Eric’s affirmative answer came in just twenty minutes, but I’d already shut down my devices. By the time I landed in Austin and boarded Amtrak, he’d come up with a great location perched above the city’s Riverwalk: the Citrus bar and restaurant in the Hotel Valencia. Just thirteen minutes after I saw Eric’s post about the venue and answered “Perfecto”, Leo Wong posted a freighted question: “You’ll tell the great man about this at the Berlioz and Barzun concert?” By that time, however, I’d left the Facebook site and was climbing into a taxi. So I didn’t see Leo’s question until the next day.
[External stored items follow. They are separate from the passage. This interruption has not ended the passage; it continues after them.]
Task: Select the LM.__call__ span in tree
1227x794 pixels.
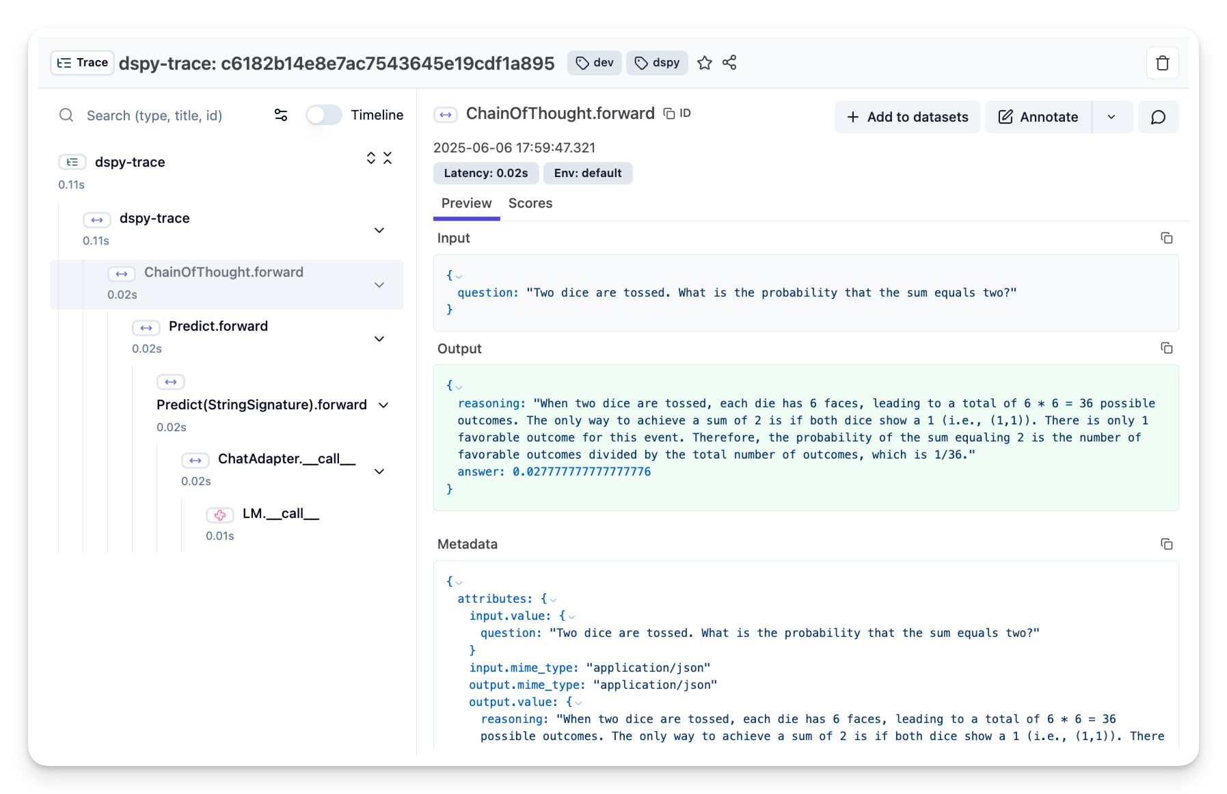Action: point(280,514)
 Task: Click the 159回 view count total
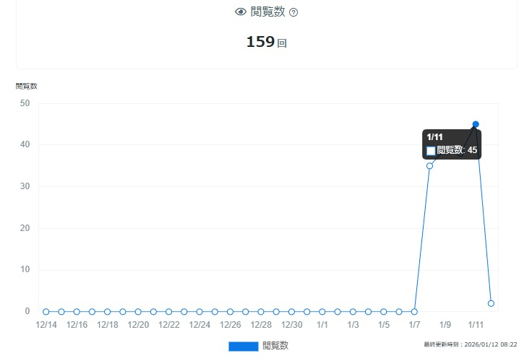pos(266,42)
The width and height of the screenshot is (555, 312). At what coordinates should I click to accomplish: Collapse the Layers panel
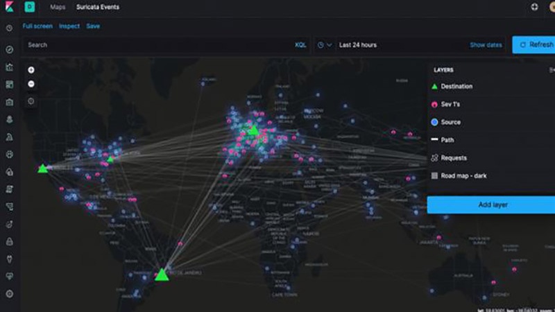point(551,70)
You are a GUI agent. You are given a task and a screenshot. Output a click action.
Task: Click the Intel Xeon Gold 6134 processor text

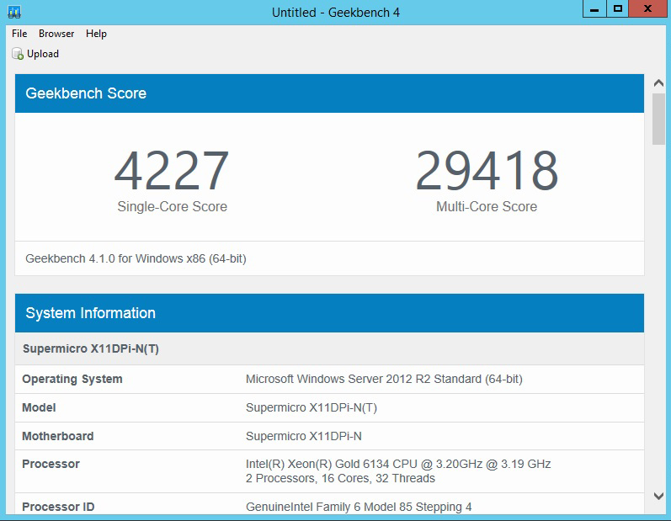[397, 464]
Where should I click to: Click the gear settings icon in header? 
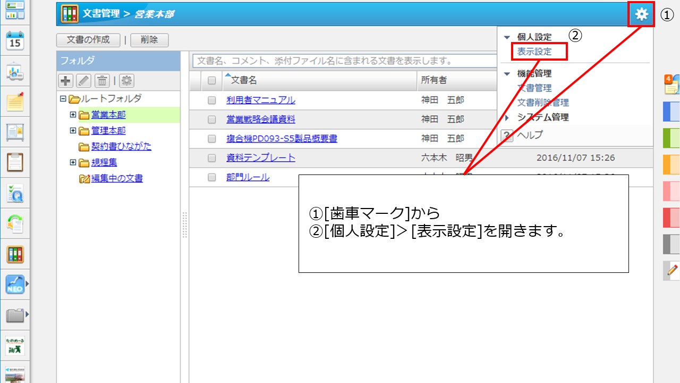642,14
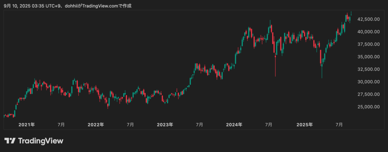388x152 pixels.
Task: Click the 42,500.00 price axis label
Action: [x=369, y=19]
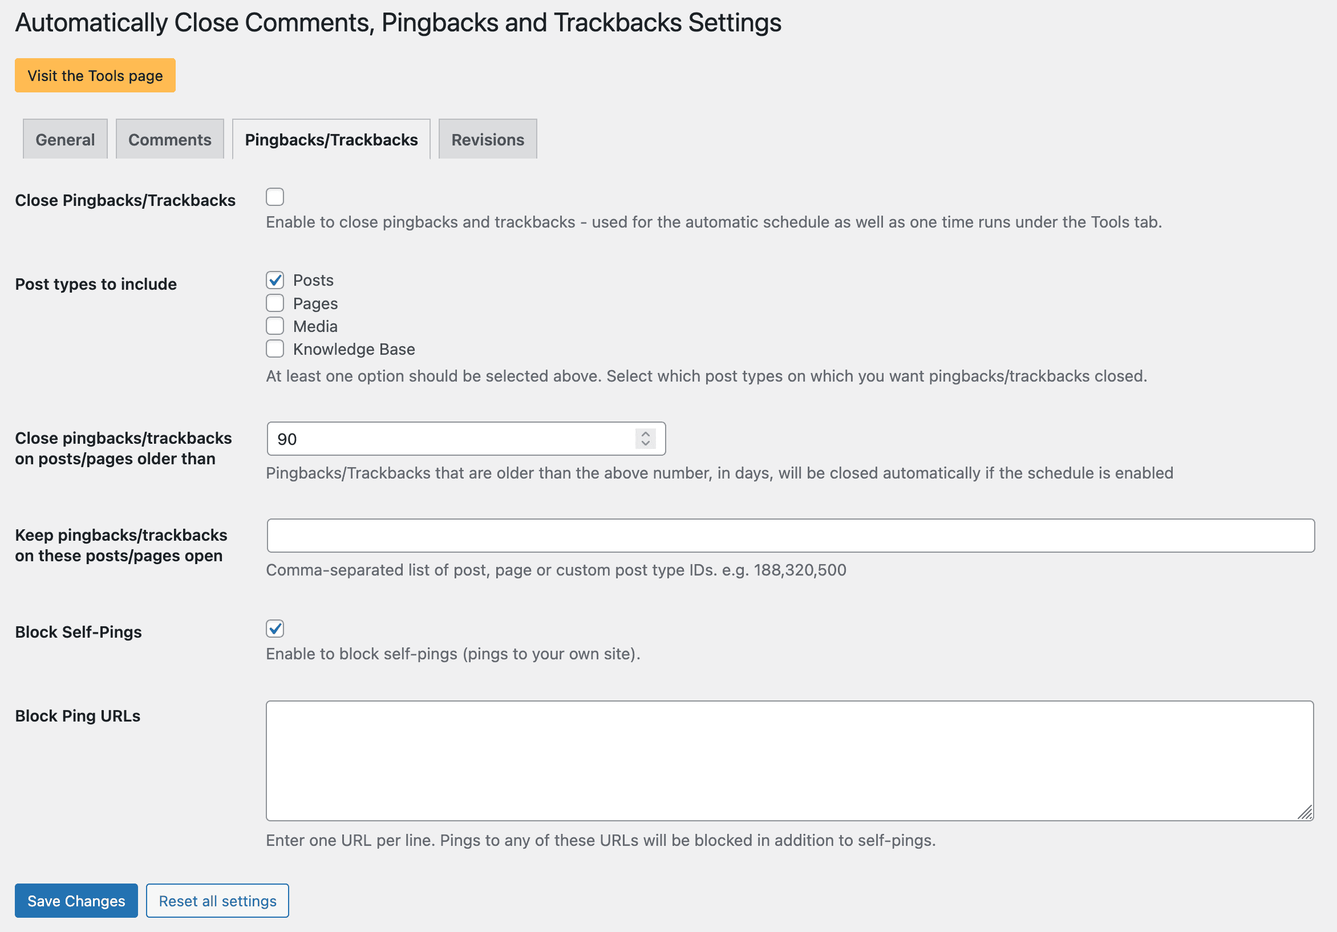Decrease the days value with stepper down arrow

coord(645,444)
I expected no such opportunity to speak with Barzun, as I’d written to JB’s friend and fellow Berlioz authority Peter Bloom: “I doubt that I’ll get the chance to speak with Jacques. I imagine that many family members and close friends will attend and it would be inconsiderate for me to impose upon the grand old man. Simply attending the concert will spend much of his available energy, I suppose. It will have to be enough to hear Berlioz with Barzun, and lay eyes upon Jacques if I’m lucky.” Instead, the prospect of enjoying face-to-face conversation about Barzun was my sojourn’s delightful lagniappe.

I awoke Monday morning, sipped some coffee, and turned on the computer, wondering how to reply to Leo’s Facebook query. First I opened email and discovered something stronger than caffeine. A brief note from Leo contained this potent sentence: “Mrs. Barzun wants you to say hello to them and to attend the little party afterwards.” What a wonderful shock! My heart raced, believe it or not, like a teenager whose crush has just agreed to a date.

That Monday held other surprises. Whether walking to Rivercenter or dropping off a suit at the cleaner’s, I felt a deep contentment. Rather than euphoria I enjoyed a continuous feeling of rightness about it all: the improbable trip, the chance to “talk Jacques” that evening, and the opportunity to meet the Barzuns the following night. Almost twenty years earlier, in my first letter to Professor Barzun, I confessed a desire to shake his hand so I could say that I had once touched greatness. Since then, and before then, it has been a common experience to encounter blank looks when mentioning my favorite author. Any discussion that followed could only be rudimentary. Here, however, I was in the right place, at the right time, and among the right people for real conversation. I found myself looking forward to the inaugural meeting of the Barzun Book Club every bit as much as the audience with Jacques the next night.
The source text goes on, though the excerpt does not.